Almanya Cumhurbaşkanı Joachim Gauck, Ankara  temasları sırasında hükümete çok sert eleştiriler yöneltti. 

Çankaya Köşkü'nde başladığı eleştirilerine ODTÜ'de de devam eden Gauck, "Söylediklerimi içişlerine müdahale olarak algılamayın" diyerek, yargı bağımsızlığından internetin kısıtlanmasına, medyaya uygulanan baskıdan MİT yasası ve Gezi protestolarına kadar birçok konuda mesaj verdi. 
Batı dünyası kralların, derebeylerinin, kiliselerin hakim olduğu; insanların birbirlerini etnik ayırımlar, din ve mezhep farklılıkları yüzünden katlettikleri dönemleri yaşadı. İnsanlar zulüm gördü, aşağılandı. Özellikle Fransız devriminden sonra, ulus devletlerin de kurulması ile egemenlik halka geçti. Monarşinin yerini Cumhuriyet aldı. Toplum demokratikleşti. Yürütme, yasama ve yargı kuvvetleri birbirlerinden ayrıldı. Hukuk devleti anlayışı içinde eşitlik, kardeşlik fikri gelişti. Temel hak ve özgürlükler kabul edildi. Sosyal devlet anlayışı yaygınlaştı..

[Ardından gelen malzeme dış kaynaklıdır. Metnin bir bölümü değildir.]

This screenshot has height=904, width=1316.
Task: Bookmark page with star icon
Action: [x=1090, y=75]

Ulusal egemenlik, hukukun üstünlüğü, kuvvetler ayırımı, temel insan hak ve özgürlüklerine saygı, kanun önünde eşitlik evrensel değerler haline geldi.

Batılı ülkeler bu evrensel değerlerden uzaklaşan devletleri uyarmayı o ülkenin iç işlerine karışmak olarak kabul etmezler. Alman Cumhurbaşkanının sözlerini de bu çerçevede değerlendirmek gerekir.

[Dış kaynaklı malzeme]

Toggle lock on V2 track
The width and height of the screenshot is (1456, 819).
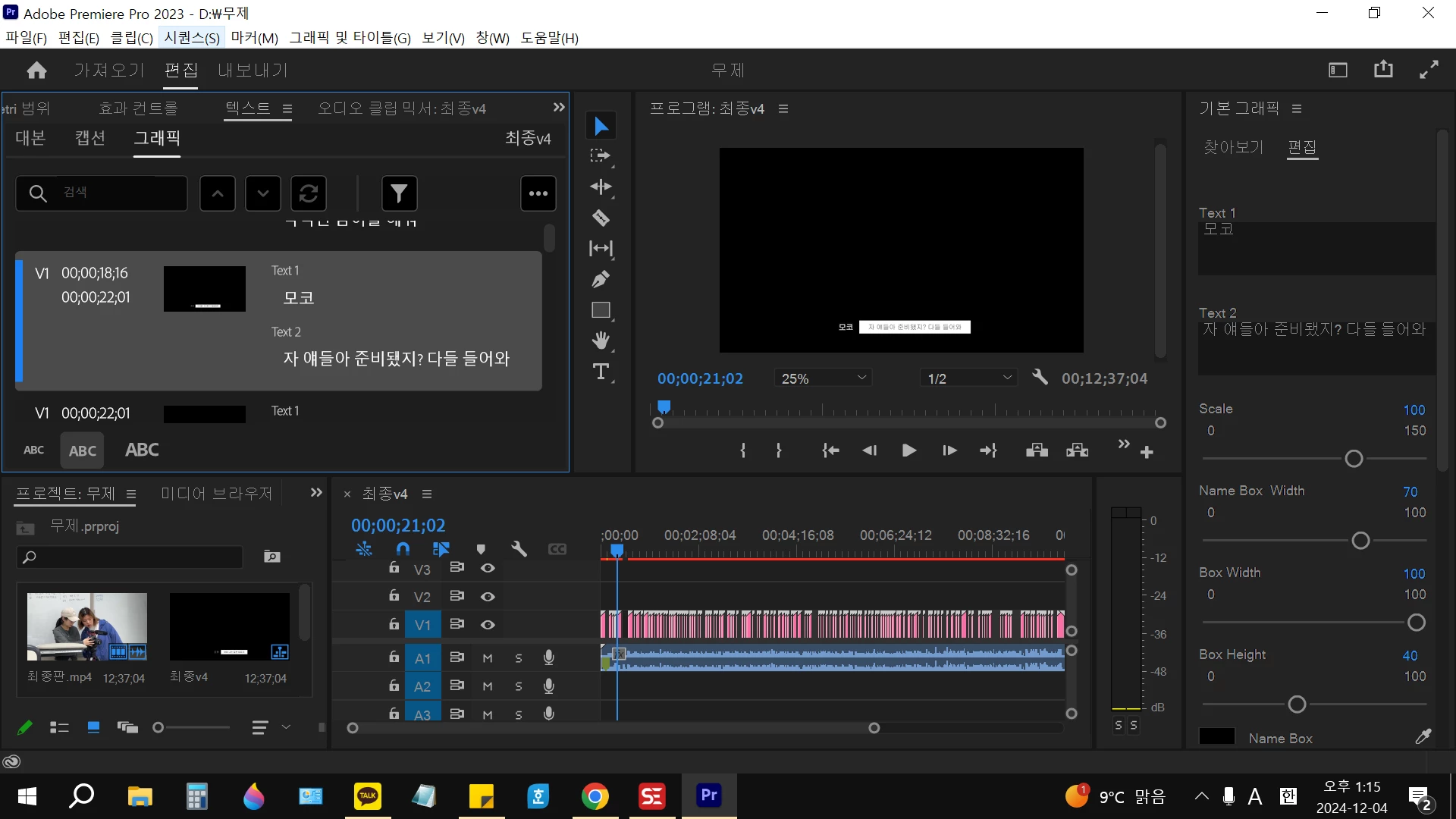(394, 596)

Suriyeli muhaliflere silah dahil her türlü lojistik yardımı yaparken, siyasi destek verirken Türkiye’nin ileri sürdüğü gerekçe Suriye yönetimin kendi halkına demokratik haklarını vermemesidir. Oradaki durumu bu ülkenin iç işleri kabul etmeyip müdahaleye kalkarsanız birileri de gelir sizi uyarır. Yargı bağımsızlığı der, kuvvetler ayrılığı der, özgürlüklerin kısıtlanmasından bahseder, hukukun üstünlüğünden söz eder; demokrasinin vazgeçilmezlerini size anlatır.


Acı olan şudur ki,  iktidar yalakası bazı sözüm ona aydınlar, yazarlar, televizyon televizyon gezip iktidarı övenler Alman Cumhurbaşkanının dile getirdiği ülkemizin bu önemli sorunları halktan gizlemeye çalışmaktadır. Halkı aydınlatma görevini yerine getireceklerine halkı uyutma çabası içindedirler. Bunlar için önemli olan aldıkları maaştır, ulufedir, makamdır. Mütareke döneminin satılık yazarlarını aratır hale gelmişlerdir.